Ces deux points provoquent l’admiration, et une sorte de stupeur. Comment par exemple, dans des conditions aussi misérables, angoissantes et avilissantes, des enseignants surent-ils se dévouer pour enseigner avec ferveur des matières profanes (et jusqu’aux disciplines artistiques) et religieuses à des enfants qui ne devaient pas survivre ? On sait que dans le « camp des familles » d’Auschwitz aussi un tel enseignement fut donné, dont témoignent Otto Dov Kulka (qui fut l’un de ces enfants) dans Paysages de la Métropole de la Mort (voir QL n° 1 078) et Otto B. Kraus, qui encadra ces enfants, dans son récit mêlé de fiction Le Mur de Lisa Pomnenka, complété par un essai éclairant de Catherine Coquio, « Le leurre et l’espoir » (L’Arachnéen, 2013).

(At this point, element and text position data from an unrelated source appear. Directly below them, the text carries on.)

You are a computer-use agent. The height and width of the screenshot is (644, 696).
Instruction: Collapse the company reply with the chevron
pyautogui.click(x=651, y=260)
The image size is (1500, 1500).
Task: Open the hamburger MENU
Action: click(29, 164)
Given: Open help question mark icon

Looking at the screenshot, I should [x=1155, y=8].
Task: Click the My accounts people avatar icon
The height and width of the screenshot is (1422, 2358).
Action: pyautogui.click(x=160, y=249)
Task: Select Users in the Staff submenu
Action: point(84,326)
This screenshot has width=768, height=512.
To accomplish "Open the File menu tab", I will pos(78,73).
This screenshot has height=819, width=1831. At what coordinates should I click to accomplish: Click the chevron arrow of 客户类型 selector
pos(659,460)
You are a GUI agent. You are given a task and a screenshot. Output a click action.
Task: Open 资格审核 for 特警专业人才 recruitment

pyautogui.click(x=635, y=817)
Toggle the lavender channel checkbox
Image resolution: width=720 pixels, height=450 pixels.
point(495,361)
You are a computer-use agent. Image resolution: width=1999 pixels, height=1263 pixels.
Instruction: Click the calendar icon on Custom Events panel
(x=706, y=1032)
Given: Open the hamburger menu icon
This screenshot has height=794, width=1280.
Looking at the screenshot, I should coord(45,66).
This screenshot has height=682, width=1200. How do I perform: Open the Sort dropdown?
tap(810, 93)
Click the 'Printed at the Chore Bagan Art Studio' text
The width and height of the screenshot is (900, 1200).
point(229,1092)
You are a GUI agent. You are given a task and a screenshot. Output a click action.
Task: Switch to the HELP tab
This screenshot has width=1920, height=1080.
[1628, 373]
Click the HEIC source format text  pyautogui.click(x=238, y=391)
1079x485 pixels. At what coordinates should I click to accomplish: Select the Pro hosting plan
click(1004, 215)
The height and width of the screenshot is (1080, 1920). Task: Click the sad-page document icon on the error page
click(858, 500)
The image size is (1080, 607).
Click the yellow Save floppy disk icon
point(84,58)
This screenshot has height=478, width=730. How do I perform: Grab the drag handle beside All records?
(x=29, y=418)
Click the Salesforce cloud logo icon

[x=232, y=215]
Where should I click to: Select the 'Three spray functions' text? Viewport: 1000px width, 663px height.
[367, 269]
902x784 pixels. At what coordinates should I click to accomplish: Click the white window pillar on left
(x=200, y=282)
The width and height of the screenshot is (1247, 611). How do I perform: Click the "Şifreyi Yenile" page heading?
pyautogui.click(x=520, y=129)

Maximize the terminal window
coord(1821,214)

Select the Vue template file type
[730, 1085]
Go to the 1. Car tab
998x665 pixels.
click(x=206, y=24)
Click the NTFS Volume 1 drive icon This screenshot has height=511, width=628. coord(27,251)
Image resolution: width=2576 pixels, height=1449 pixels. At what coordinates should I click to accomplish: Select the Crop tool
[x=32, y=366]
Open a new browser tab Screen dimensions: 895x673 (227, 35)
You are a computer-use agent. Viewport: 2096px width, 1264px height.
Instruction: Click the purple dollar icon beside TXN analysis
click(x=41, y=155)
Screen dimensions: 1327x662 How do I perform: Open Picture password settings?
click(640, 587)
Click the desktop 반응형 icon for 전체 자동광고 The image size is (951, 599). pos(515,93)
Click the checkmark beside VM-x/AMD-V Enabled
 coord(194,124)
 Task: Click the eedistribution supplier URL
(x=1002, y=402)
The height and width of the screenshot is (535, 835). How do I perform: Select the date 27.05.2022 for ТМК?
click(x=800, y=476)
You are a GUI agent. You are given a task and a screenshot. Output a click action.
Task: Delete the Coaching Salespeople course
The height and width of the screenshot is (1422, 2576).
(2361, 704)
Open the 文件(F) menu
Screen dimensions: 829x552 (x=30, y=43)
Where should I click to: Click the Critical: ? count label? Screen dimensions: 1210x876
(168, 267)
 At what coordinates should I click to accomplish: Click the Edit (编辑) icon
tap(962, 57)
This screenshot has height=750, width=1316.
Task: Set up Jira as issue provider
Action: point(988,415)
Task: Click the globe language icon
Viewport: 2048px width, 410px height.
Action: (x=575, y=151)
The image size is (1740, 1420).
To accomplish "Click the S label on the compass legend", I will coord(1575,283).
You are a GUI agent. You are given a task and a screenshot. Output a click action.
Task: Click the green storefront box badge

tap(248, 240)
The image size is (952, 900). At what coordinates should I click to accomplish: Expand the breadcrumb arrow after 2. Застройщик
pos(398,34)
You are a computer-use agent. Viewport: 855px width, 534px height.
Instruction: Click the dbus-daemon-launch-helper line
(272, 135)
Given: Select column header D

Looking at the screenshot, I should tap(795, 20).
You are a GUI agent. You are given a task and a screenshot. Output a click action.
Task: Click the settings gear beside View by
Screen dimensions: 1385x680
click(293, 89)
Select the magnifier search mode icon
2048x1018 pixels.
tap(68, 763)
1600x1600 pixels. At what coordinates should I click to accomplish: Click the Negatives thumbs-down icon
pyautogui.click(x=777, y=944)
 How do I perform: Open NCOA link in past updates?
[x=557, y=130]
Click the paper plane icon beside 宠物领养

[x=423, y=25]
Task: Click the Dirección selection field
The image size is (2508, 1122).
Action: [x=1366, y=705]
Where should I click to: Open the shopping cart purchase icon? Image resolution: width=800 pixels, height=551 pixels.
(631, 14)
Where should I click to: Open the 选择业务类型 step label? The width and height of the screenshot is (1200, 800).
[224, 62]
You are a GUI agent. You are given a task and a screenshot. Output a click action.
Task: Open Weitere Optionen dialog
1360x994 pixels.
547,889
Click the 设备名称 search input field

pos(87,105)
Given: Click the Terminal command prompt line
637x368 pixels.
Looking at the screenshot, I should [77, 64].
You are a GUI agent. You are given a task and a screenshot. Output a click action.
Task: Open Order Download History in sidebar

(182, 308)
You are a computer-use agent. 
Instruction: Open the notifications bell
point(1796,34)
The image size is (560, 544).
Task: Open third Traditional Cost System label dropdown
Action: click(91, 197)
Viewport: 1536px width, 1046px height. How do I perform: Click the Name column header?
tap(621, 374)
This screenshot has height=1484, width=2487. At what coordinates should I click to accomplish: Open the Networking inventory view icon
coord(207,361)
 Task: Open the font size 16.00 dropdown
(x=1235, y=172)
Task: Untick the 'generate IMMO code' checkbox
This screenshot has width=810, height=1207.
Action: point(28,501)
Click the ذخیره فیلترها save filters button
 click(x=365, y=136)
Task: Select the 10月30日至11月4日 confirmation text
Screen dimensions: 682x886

Et comment apprécier dignement l’héroïsme – car il s’agit là d’autre chose que de courage – de ceux qui, à mains nues, hommes, femmes, vieillards, enfants même, se dressèrent contre des ennemis lourdement armés et résolus à les anéantir, pervers et souvent cruels : ces héros n’étaient forts que de leur désespoir, de leur rage, de leur désir de vengeance. Ils annoncent la révolte du ghetto, dont on doit au moins mentionner les dirigeants : le cordonnier communiste Itsik Vitenberg, qui en 1943 se livra aux nazis en espérant sans doute éviter des représailles encore plus atroces sur la population ; Sutzkever lui-même ; et Aba Kovner, poète, sioniste de gauche, qui succéda à Vitenberg, rejoignit dans la forêt le groupe de partisans juifs Nekome (« Vengeance »), puis émigra en Palestine où il prit part à la guerre d’indépendance. Mais pas les dirigeants seuls : ainsi apparaît Zalman Titkin, « un garçon de seize ans qui avait perdu père et mère lors de la première rafle », et « appartenait à la section littéraire du Club des jeunes ». Il projette de faire sauter le bâtiment de la Gestapo, ce que l’Organisation désapprouve ; puis il dérobe des munitions dans un wagon plombé, et se fait prendre…
Sutzkever se souvient d’eux, de leurs actes, de leur mort souvent atroce. Le récit qu’il rédige à Moscou, et que nous lisons, est animé par un paradoxal et brûlant amour de la vie de ceux qu’il a connus et aimés.
- Poniewiez, c’est la petite ville où ma mère fut enfant puis adolescente.